Lutherse gemeente Rotterdam
Orde van dienst
Eeuwigheidszondag
Laatste zondag van het kerkelijk jaar
23 november 2025
Elia vaart ten hemel op een vurige wagen, Marc Chagall 1956
Vandaag hebben we bijzondere muziek in de dienst: Leonore Engelbrecht zingt en Elly van Munster speelt op de theorbe, een luit-achtig snaarinstrument met extra bassnaren.
Muziek: Henry Purcell (1659-1695): Music for a while
Music for awhile,
Shall all your cares beguile:
Wondering how your pains were eas’d.
And disdaining to be pleas’d,
Till Alecto free the dead.
From their eternal bands,
Till the snakes drop from her head,
And the whip from out her hands.

- **Aangeleverde records**
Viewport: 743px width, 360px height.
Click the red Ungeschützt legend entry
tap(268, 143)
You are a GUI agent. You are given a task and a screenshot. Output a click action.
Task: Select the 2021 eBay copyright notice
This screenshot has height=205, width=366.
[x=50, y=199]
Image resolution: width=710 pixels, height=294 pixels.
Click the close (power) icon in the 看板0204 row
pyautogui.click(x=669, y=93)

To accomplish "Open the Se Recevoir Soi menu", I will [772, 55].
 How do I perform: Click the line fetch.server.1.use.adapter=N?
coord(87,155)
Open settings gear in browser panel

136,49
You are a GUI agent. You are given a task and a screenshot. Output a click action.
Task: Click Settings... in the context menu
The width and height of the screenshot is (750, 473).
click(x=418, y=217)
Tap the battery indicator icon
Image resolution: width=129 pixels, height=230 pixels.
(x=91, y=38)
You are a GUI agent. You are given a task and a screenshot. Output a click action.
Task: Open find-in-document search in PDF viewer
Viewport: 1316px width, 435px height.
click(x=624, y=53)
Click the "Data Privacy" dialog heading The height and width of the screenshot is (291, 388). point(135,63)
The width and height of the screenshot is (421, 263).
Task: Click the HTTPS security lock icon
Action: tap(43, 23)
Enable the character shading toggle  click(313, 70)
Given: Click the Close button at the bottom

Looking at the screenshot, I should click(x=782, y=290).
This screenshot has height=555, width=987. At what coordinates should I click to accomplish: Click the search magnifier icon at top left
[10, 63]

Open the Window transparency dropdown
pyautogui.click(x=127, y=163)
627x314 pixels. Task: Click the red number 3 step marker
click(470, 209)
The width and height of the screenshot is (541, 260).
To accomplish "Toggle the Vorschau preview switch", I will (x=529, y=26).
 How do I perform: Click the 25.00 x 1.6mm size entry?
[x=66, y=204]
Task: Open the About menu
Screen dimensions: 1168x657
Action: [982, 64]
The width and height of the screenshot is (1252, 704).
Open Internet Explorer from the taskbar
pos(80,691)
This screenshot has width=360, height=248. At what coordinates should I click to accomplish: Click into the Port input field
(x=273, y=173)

- **Wat wordt gevraagd**
Zet de orde van dienst voor Eeuwigheidszondag van de Lutherse gemeente Rotterdam voort, te beginnen na de laatste regel die in de tekst staat.

- **Geschreven antwoord**
Muziek zal voor even
Al je zorgen verdrijven
En je pijnen verzachten.
De onderaardse wraakgodin Alecto
Zal de doden van hun eeuwige banden bevrijden.
De slangen zullen van haar hoofd vallen en de zweep uit haar handen.
Klokluiden
Lied 213:1+2+3 Morgenglans der eeuwigheid
Mededelingen
VOORBEREIDING
Voorbereiding door kerkenraadslid (staan)
V: In de naam van de Vader en de Zoon en de Heilige Geest
A: Amen
V: Onze hulp is in de naam van de Heer
A: die hemel en aarde gemaakt heeft
V: Heer, vergeef ons al wat wij misdeden
A: en laat ons weer in vrede leven
V: Amen.
Ingangspsalm met antifoon (uit Jeremia 29:11)
V: Mijn plan met jullie staat vast - spreekt de HEER. Ik heb jullie geluk voor ogen, niet jullie ongeluk: ik zal je een hoopvolle toekomst geven.
Zingen Psalm 50:1+11
(allen herhalen de antifoon, na het zingen van de psalm)
A: Mijn plan met jullie staat vast - spreekt de HEER. Ik heb jullie geluk voor ogen, niet jullie ongeluk: ik zal je een hoopvolle toekomst geven.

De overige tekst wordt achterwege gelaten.